Standard abbreviations
- ISO 4: Food Struct.

Indexing
- CODEN: FSTUE2
- ISSN: 1046-705X
- LCCN: 91656538
- OCLC no.: 20496653
- Food Microstructure
- ISSN: 0730-5419

= Food Structure =

Food Structure was a peer-reviewed scientific journal which specialized in electron microscopy of foods, feeds, and their ingredients in addition to other methods of structural research including all kinds of optical microscopy. It was printed on glossy paper to ensure high quality of micrographs. It is not published any more but all papers are available at no charge and without registration.

== History ==
Food Structure was established in 1982 by Scanning Electron Microscopy, Inc. (Chicago) as Food Microstructure and published biannually. The title was changed to Food Structure in 1990 and the journal was published quarterly. The editor-in-chief was Miloslav Kaláb (at the time: Agriculture and Agri-Food Canada). Reviewers' names (minimum 3 per manuscript) were revealed to the authors, who responded in a Discussion with the Reviewers, published at the end of each paper.

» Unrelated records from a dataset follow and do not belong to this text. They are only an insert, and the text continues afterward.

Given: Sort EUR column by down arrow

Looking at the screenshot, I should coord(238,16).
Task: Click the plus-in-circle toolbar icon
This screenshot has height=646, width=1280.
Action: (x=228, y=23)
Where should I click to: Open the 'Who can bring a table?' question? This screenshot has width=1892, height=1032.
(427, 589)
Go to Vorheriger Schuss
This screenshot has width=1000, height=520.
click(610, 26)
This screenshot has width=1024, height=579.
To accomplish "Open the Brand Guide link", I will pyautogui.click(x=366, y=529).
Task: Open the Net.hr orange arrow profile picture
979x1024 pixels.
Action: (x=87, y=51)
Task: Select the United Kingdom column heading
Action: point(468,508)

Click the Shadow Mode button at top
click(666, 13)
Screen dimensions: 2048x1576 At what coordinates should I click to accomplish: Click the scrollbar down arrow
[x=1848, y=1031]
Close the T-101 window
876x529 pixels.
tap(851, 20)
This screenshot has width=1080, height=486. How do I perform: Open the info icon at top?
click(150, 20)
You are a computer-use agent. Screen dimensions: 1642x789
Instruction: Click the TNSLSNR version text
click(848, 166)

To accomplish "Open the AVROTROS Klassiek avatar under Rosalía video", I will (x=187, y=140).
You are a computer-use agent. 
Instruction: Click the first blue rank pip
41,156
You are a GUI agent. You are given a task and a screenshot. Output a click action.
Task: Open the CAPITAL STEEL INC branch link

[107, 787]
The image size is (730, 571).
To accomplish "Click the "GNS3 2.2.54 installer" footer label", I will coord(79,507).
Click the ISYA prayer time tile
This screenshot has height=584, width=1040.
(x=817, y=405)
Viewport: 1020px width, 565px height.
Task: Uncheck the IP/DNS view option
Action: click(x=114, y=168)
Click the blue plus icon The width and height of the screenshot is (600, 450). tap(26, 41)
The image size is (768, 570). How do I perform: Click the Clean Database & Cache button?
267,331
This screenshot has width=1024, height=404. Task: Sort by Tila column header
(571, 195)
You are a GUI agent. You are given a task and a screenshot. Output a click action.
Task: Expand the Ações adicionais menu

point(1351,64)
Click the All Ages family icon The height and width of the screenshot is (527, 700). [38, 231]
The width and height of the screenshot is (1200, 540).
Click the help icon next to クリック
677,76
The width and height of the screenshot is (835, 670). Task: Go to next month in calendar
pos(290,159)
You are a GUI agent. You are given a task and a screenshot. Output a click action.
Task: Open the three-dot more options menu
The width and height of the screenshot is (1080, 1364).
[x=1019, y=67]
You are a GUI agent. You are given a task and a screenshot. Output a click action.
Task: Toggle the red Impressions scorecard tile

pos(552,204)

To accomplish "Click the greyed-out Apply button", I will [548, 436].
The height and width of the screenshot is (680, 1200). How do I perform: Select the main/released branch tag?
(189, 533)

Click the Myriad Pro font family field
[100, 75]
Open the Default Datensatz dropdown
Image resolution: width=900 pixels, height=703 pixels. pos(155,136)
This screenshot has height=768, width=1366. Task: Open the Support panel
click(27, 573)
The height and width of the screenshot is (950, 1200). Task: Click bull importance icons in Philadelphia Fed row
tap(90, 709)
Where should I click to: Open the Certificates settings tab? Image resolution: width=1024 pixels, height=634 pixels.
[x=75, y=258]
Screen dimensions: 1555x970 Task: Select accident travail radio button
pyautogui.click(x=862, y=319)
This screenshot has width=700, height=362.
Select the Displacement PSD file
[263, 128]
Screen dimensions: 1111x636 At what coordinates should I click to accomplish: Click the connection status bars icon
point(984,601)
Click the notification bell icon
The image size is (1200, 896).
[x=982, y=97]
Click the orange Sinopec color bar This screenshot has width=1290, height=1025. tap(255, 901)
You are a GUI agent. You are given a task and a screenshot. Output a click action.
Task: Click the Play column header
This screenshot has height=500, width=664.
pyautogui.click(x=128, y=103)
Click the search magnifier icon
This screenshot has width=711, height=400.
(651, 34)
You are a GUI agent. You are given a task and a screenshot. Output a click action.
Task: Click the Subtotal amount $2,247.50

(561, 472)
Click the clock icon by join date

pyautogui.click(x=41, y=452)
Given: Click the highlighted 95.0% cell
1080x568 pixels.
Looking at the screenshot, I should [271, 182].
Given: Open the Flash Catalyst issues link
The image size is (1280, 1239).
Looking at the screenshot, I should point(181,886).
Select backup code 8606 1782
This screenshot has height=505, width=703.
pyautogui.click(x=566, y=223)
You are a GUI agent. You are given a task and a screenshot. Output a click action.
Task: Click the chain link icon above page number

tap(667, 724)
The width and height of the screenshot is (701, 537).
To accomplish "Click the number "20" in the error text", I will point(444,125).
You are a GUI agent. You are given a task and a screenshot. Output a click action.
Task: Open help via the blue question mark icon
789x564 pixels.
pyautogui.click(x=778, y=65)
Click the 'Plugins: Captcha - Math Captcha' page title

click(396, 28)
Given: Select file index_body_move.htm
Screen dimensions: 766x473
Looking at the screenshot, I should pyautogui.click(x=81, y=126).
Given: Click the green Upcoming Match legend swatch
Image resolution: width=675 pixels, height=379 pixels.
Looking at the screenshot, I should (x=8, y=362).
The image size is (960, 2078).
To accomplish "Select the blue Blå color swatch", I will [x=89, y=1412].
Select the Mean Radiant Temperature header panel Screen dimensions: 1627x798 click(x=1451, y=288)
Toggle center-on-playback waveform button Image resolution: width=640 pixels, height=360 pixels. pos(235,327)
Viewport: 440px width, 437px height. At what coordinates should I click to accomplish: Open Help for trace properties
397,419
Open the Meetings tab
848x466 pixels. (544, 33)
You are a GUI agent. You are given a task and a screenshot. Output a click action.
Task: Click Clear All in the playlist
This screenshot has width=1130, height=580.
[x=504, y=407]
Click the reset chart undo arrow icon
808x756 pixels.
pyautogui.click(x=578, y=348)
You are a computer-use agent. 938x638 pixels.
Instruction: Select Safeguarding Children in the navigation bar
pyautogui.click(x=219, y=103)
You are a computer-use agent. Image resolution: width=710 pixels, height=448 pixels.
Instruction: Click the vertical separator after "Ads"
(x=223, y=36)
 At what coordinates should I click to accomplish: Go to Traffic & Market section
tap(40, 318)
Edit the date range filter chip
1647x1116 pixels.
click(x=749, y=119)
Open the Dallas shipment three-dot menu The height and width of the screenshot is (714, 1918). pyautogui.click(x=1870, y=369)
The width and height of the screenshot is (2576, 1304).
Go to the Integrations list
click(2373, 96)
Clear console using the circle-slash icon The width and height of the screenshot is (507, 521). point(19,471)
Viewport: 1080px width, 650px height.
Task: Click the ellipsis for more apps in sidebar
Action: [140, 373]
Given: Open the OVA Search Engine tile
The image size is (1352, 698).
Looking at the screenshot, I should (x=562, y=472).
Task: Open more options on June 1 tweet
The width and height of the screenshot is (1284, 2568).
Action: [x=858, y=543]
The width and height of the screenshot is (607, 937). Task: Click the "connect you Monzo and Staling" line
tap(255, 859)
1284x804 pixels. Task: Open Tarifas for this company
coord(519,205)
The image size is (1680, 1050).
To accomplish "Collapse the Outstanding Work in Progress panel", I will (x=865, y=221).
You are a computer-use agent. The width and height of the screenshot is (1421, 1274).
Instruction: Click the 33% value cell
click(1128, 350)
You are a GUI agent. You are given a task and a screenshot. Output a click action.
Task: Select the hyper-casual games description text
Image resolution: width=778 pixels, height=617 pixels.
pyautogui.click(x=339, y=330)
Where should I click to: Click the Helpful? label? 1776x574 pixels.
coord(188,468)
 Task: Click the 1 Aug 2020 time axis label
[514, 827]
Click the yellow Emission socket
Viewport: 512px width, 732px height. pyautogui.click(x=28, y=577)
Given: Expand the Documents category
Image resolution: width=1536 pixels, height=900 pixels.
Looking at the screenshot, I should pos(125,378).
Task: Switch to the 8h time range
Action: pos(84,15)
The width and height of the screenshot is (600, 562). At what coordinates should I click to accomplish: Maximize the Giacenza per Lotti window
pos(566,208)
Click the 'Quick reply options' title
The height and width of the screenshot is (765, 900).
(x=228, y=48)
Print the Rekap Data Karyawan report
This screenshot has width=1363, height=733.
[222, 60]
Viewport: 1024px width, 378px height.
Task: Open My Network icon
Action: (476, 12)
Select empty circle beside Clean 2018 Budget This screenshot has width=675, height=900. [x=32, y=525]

The journal was discontinued abruptly at the end of 1993 and the publisher (renamed Scanning Microscopy International) discontinued all operations several years later. Manuscripts already accepted for publication were published in LWT - Food Science and Technology, which had included Kaláb in their editorial board. Before he died on March 18, 2015, Om Johari
declared in writing as the publisher and copyright holder his desire that everything he had published be made freely available.

D. J. McMahon has fulfilled his desire by digitizing the journal and placing all papers in PDF format on the Internet. The Tables of Contents facilitate searching.

== Contents ==
A total of 386 papers were published: 279 research papers, 76 reviews, and 31 papers on methods and tutorials. By subject, there were 79 research papers on dairy subjects, 61 on meat research, 53 on cereals, 47 on food lipids and their emulsions, and 32 papers on legumes research. A Cumulative Index for 1982-1989 with 243 entries and an extensive compilation with 882 entries, an Author Index with 876 names, and a Subject Index with 451 entries published a year later facilitated the search for literature on the structure of milk products in the pre-Internet times. The journal is referred to in Infocus. It is listed in library databases such as Ovid.

A new, unrelated journal with the same title was established by Elsevier in 2014. In his first Editorial, editor-in-chief, D. Rousseau refers to the now defunct journal and declares that, in the new Elsevier journal, the spirit and essence of Food Structure remain the same: to provide a dedicated international venue devoted to innovative food structure and functionality research.